Passage for review →
--------------------------------------------------

Researcher Predicts That Online Citizenship Tests Could Increase Demand For In-Person Testing

Canada is set to experience a massive surge in permanent residents obtaining citizenship, either later this year or early next year. This is according to statements made to by Robert Falconer, a research associate at the University of Calgary.

This surge should not come as a surprise, as citizenship rates dropped dramatically in 2020 due to the COVID-19 pandemic.

In fact, during the first 11 months of 2020, only 107,119 people took the citizenship oath in Canada. This is a decrease of 45.9 per cent, compared to the 233,397 people who became Canadian citizens during the same period in 2019.

The reason for the decline in 2020 is that citizenship ceremonies across the country were cancelled in March due to the COVID-19 pandemic.

In April, only 14 people took the citizenship oath, and by May, this number increased to 61. As lockdown restrictions were lifted, the number began to increase again with 1,716 people taking the oath in June, and 13,819 in September.

In November, Immigration, Refugees and Citizenship Canada (IRCC) launched an online platform allowing new Canadian residents to take citizenship tests. This made Canada the first country in the world to offer citizenship testing online. However, the platform is still undergoing testing, and only a limited number of people have been invited to use the platform at this point.

--------------------------------------------------

(Collected data entries)
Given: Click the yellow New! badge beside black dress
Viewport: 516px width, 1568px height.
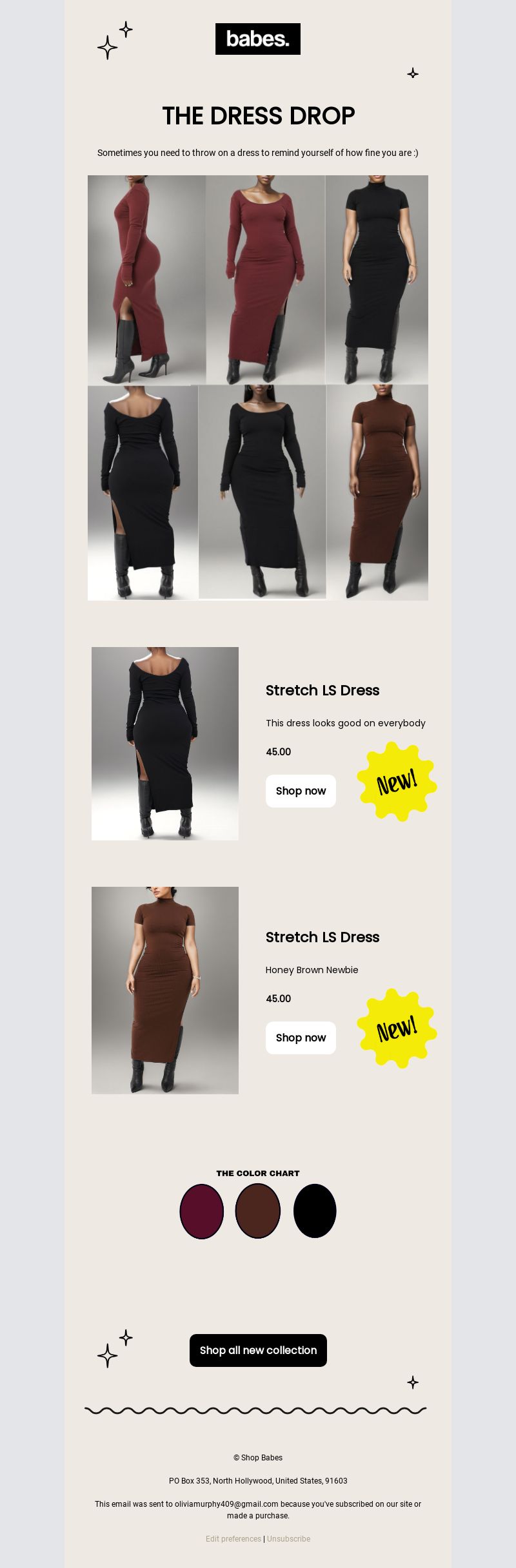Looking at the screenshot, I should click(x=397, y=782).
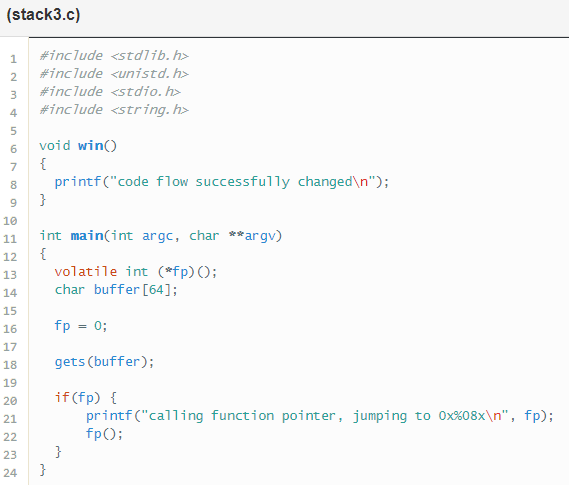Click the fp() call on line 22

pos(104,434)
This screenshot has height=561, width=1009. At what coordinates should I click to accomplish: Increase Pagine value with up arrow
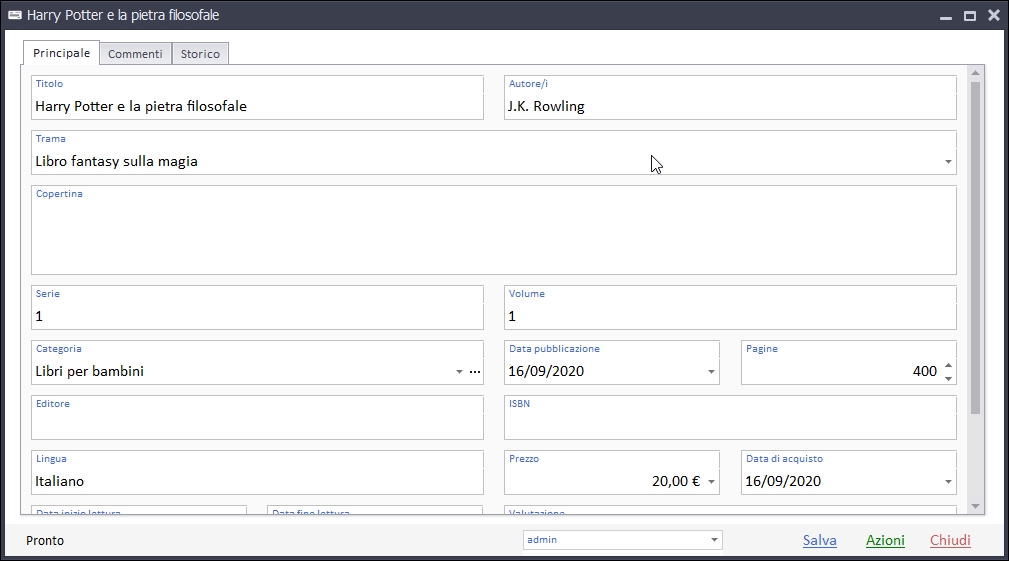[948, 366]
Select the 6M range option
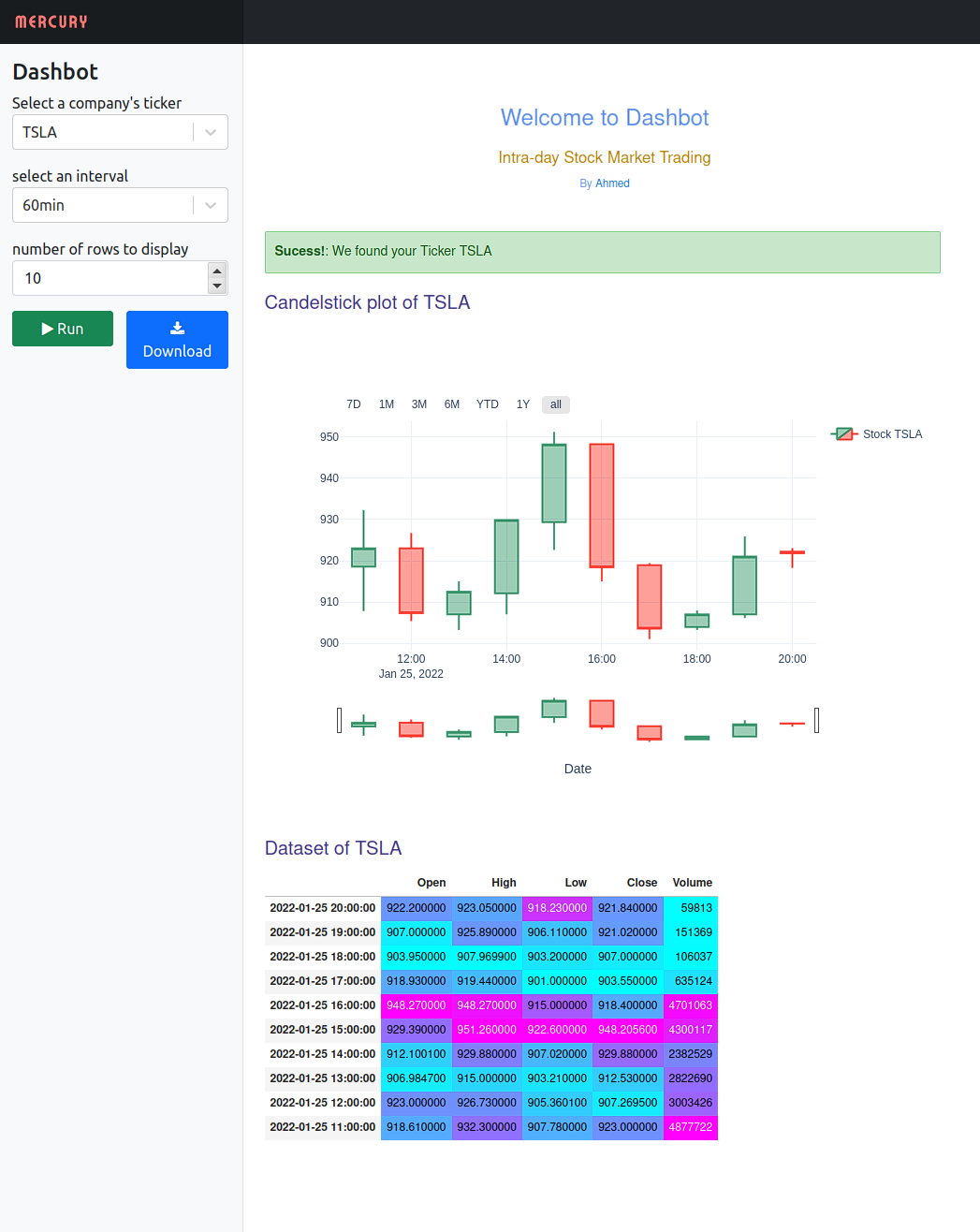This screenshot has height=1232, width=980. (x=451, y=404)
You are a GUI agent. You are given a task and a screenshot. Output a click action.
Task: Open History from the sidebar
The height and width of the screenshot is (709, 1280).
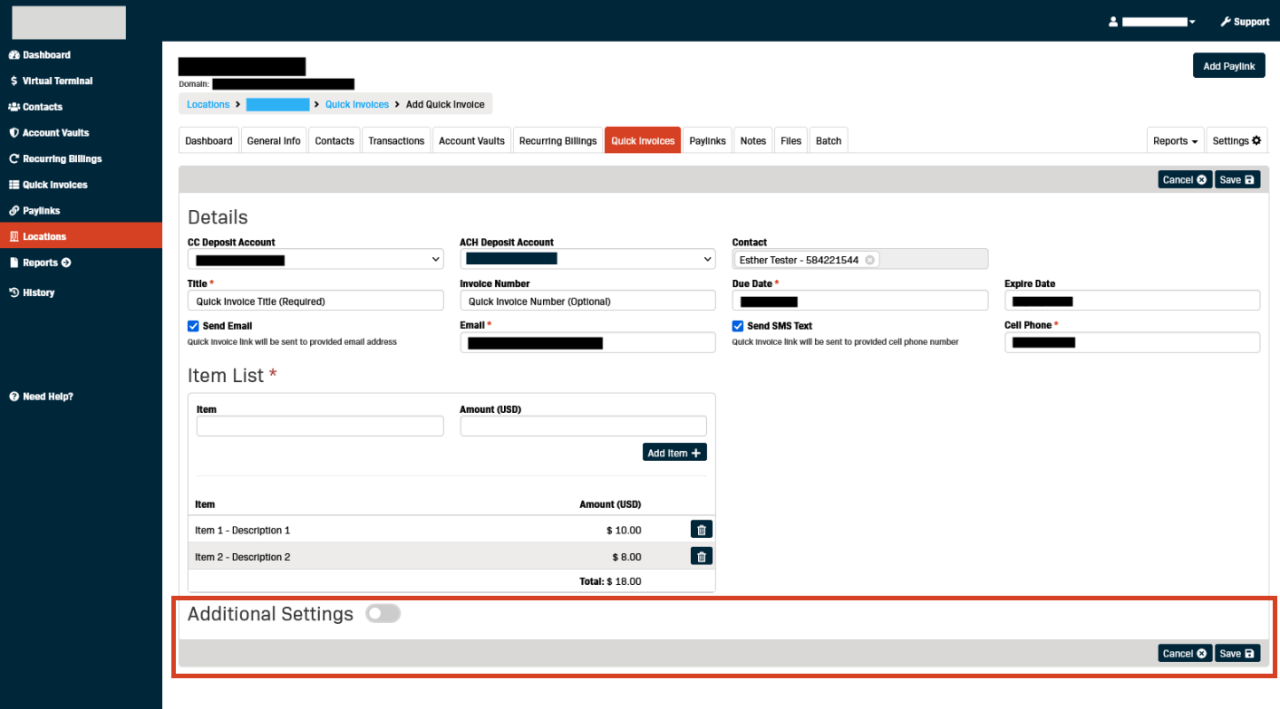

--------------------------------------------------

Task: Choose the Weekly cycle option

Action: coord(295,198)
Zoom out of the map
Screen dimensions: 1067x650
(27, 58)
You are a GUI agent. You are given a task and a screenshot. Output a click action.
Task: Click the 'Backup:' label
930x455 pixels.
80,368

--------------------------------------------------

Assigned task 1 →
Answer these questions from the article on Canadian citizenship:
(a) How many people took the citizenship oath in Canada during the first 11 months of 2020?
(b) In what month were citizenship ceremonies across the country cancelled?
(c) What did Immigration, Refugees and Citizenship Canada launch in November?
Assigned task 2 → From the article on Canadian citizenship, extract the passage word for word. Begin at the words that have "Researcher Predicts That" and stop after "March due to the COVID-19 pandemic.".
Assigned task 3 → Write what comes next in the article on Canadian citizenship, picking up after its final sentence.
The items play no part in this work.

Answer space 1 →
(a) 107,119 people.
(b) March.
(c) An online platform that allows new Canadian residents to take citizenship tests.

Answer space 2 →
Researcher Predicts That Online Citizenship Tests Could Increase Demand For In-Person Testing

Canada is set to experience a massive surge in permanent residents obtaining citizenship, either later this year or early next year. This is according to statements made to by Robert Falconer, a research associate at the University of Calgary.

This surge should not come as a surprise, as citizenship rates dropped dramatically in 2020 due to the COVID-19 pandemic.

In fact, during the first 11 months of 2020, only 107,119 people took the citizenship oath in Canada. This is a decrease of 45.9 per cent, compared to the 233,397 people who became Canadian citizens during the same period in 2019.

The reason for the decline in 2020 is that citizenship ceremonies across the country were cancelled in March due to the COVID-19 pandemic.

Answer space 3 →
Falconer told that moving immigration testing online will likely lead to a decrease in the number of people taking their citizenship tests. He believes this is because becoming a Canadian citizen is a momentous occasion that many want to celebrate with friends and family. However, due to the ongoing COVID-19 restrictions, these types of in-person celebrations are not taking place.

By the summer of 2021, though, Falconer predicts that there will be an increase in demand for in-person citizenship ceremonies.

“There’ll be an explosion in citizenship ceremonies for a couple of reasons,” said Falconer. “People are waiting until they can do it in person and, on the government side, it’s taking longer to process the applications.”

Between the increase in demand and the regular volume of a normal year, Falconer estimates that 30,000 people could become citizens each month in 2022.

However, Falconer added that it may be difficult for the IRCC to handle this influx in citizenship applications.

“The IRCC is one of the most under-staffed government institutions in Canada,” he said.